__Data provided__:

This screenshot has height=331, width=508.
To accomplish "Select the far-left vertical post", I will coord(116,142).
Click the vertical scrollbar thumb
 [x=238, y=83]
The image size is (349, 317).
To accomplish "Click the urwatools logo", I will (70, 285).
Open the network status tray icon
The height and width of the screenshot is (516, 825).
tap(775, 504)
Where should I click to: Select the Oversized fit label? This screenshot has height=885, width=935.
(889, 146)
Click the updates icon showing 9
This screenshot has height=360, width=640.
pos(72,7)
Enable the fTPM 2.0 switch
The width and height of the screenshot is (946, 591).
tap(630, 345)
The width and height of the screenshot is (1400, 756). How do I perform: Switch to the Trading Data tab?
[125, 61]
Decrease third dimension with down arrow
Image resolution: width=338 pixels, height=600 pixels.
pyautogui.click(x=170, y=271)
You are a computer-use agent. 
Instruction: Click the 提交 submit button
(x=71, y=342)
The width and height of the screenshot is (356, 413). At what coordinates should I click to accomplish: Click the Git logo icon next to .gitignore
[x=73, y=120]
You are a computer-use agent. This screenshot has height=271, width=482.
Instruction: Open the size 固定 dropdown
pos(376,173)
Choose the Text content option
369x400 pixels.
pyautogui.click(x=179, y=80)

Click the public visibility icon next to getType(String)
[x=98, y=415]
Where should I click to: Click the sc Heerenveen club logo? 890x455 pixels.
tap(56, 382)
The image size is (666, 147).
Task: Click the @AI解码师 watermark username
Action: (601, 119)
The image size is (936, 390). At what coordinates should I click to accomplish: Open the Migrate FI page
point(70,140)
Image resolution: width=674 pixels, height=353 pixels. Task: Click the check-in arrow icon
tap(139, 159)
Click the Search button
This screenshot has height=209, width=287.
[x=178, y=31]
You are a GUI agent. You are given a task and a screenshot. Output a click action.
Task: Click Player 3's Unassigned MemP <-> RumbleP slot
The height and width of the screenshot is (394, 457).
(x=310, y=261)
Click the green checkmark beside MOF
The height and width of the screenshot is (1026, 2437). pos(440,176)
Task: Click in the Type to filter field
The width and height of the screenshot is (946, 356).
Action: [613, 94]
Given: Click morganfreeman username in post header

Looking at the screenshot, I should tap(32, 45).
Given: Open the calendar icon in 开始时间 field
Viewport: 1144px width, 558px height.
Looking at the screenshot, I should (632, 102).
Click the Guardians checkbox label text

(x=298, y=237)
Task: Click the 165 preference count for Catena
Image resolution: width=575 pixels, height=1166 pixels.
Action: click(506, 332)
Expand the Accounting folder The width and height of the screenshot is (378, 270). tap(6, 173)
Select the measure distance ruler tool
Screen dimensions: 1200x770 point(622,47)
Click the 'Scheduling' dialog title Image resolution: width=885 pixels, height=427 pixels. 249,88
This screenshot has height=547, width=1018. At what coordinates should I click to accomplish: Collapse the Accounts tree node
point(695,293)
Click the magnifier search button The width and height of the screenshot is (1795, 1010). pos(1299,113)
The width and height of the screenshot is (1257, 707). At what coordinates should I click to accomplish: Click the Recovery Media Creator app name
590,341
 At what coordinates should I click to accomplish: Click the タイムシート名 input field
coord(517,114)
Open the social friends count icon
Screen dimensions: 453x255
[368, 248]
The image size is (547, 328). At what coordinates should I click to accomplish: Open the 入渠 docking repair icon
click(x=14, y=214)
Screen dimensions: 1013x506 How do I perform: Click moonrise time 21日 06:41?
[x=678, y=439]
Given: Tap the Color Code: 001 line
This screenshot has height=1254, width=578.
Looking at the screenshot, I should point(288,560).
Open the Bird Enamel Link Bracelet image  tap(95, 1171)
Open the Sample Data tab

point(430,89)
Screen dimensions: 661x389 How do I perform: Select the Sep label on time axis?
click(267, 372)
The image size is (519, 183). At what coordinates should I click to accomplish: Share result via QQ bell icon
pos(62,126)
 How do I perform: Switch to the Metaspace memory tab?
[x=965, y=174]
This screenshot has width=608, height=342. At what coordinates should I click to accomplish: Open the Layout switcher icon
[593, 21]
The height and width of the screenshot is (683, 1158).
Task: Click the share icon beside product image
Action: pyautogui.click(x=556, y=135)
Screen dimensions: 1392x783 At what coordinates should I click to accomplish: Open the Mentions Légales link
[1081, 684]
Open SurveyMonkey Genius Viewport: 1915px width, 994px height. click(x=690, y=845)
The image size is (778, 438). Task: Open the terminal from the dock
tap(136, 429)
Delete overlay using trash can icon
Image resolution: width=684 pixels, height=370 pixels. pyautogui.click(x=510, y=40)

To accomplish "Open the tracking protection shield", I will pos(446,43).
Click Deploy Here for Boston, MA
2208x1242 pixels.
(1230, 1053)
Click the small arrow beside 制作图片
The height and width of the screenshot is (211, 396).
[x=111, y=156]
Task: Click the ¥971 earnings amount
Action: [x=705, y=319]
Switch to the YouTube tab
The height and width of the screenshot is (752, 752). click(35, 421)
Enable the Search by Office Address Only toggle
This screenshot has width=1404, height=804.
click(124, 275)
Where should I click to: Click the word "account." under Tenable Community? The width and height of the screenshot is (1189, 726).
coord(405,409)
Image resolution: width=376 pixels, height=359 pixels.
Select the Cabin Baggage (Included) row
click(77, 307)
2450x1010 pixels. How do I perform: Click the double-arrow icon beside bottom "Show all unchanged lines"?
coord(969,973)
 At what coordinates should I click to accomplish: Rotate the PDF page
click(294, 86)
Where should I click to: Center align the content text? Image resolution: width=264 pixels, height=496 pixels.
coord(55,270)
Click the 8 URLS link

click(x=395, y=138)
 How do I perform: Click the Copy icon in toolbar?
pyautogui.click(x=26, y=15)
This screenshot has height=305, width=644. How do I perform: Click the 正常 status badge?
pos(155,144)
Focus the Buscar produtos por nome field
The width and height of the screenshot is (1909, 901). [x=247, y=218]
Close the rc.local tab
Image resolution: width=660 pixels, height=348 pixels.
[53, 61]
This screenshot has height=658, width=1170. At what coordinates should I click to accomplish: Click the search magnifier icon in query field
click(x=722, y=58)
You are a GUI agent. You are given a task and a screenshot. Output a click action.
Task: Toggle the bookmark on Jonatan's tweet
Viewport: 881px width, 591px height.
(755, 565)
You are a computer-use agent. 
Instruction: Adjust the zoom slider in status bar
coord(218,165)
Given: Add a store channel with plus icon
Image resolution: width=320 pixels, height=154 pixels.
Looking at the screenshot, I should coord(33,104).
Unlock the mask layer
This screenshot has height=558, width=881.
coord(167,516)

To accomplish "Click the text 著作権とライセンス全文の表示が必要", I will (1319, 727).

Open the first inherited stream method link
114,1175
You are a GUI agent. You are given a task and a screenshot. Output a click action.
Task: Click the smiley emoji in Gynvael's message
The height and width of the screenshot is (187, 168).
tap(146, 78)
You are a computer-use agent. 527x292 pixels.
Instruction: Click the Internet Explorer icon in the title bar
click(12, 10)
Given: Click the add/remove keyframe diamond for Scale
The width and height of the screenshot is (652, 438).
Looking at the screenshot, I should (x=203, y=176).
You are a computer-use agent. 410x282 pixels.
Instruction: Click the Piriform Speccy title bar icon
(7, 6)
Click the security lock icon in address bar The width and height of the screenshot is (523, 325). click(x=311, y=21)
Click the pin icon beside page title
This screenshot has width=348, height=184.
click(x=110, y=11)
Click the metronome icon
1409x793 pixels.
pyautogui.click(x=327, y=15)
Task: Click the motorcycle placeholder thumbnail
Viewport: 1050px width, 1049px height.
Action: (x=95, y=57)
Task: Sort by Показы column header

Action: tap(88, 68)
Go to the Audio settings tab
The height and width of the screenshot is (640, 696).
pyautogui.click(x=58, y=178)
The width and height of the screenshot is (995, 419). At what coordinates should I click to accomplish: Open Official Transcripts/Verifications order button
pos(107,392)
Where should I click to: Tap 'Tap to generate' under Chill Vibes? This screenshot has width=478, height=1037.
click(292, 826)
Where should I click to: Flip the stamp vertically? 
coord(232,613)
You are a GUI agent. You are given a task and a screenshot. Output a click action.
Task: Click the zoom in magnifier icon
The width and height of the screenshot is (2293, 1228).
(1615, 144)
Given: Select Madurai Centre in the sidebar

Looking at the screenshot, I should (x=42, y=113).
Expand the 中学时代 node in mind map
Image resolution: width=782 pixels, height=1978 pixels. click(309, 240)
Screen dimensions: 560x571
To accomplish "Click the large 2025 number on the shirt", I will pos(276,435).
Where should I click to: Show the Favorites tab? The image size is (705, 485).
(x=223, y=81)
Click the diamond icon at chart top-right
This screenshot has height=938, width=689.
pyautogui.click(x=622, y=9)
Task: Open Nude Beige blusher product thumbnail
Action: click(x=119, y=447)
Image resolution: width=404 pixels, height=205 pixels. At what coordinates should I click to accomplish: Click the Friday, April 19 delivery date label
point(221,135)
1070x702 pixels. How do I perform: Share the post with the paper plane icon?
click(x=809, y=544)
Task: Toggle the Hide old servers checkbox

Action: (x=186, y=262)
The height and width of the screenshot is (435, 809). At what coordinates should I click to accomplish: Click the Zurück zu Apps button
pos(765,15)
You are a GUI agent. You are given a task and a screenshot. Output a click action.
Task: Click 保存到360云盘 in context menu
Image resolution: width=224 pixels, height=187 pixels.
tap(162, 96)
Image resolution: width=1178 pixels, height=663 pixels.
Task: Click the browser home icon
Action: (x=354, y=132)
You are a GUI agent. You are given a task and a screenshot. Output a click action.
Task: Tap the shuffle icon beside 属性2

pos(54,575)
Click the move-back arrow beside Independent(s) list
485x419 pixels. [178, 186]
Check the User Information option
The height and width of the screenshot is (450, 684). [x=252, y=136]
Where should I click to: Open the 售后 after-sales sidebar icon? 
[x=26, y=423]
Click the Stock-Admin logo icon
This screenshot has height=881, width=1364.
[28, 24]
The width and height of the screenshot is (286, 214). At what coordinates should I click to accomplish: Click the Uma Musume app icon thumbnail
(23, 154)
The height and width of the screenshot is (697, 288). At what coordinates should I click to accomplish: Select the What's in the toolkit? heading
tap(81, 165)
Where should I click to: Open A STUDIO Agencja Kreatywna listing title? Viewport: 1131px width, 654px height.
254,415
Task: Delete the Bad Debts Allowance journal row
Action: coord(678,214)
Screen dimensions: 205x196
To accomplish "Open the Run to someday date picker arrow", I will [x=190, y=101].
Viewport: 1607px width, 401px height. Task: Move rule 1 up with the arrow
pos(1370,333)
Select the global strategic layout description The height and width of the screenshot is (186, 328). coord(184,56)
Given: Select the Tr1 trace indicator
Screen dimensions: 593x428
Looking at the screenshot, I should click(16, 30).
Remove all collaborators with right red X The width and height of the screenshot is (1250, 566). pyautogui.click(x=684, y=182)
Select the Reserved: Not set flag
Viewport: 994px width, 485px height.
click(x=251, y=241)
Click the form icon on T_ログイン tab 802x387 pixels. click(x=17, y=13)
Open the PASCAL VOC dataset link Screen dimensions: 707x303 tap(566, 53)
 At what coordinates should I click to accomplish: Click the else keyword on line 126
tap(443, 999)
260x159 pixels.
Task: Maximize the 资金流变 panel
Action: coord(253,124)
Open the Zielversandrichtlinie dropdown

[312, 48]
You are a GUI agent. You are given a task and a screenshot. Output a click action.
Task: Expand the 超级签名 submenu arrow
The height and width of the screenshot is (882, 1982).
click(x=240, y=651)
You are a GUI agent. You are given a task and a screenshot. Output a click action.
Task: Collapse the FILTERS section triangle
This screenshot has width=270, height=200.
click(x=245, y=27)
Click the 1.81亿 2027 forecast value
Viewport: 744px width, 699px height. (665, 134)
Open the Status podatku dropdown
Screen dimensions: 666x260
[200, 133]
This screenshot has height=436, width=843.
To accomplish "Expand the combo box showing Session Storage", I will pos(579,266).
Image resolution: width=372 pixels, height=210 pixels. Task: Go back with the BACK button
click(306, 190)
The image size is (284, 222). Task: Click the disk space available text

__Prompt__: Give the lines of the listing from the line containing "Click the security" up to and including the line containing "I will pos(276,435)." again, with "Where should I click to" switched to "Where do I click to" and everything else unchanged.

__Written solution__:
Click the security lock icon in address bar The width and height of the screenshot is (523, 325). click(x=311, y=21)
Click the pin icon beside page title
This screenshot has width=348, height=184.
click(x=110, y=11)
Click the metronome icon
1409x793 pixels.
pyautogui.click(x=327, y=15)
Task: Click the motorcycle placeholder thumbnail
Viewport: 1050px width, 1049px height.
Action: (x=95, y=57)
Task: Sort by Показы column header

Action: tap(88, 68)
Go to the Audio settings tab
The height and width of the screenshot is (640, 696).
pyautogui.click(x=58, y=178)
The width and height of the screenshot is (995, 419). At what coordinates should I click to accomplish: Open Official Transcripts/Verifications order button
pos(107,392)
Where do I click to: Tap 'Tap to generate' under Chill Vibes? This screenshot has width=478, height=1037.
click(292, 826)
Where do I click to: Flip the stamp vertically? 
coord(232,613)
You are a GUI agent. You are given a task and a screenshot. Output a click action.
Task: Click the zoom in magnifier icon
The width and height of the screenshot is (2293, 1228).
(1615, 144)
Given: Select Madurai Centre in the sidebar

Looking at the screenshot, I should (x=42, y=113).
Expand the 中学时代 node in mind map
Image resolution: width=782 pixels, height=1978 pixels. click(309, 240)
Screen dimensions: 560x571
To accomplish "Click the large 2025 number on the shirt", I will pos(276,435).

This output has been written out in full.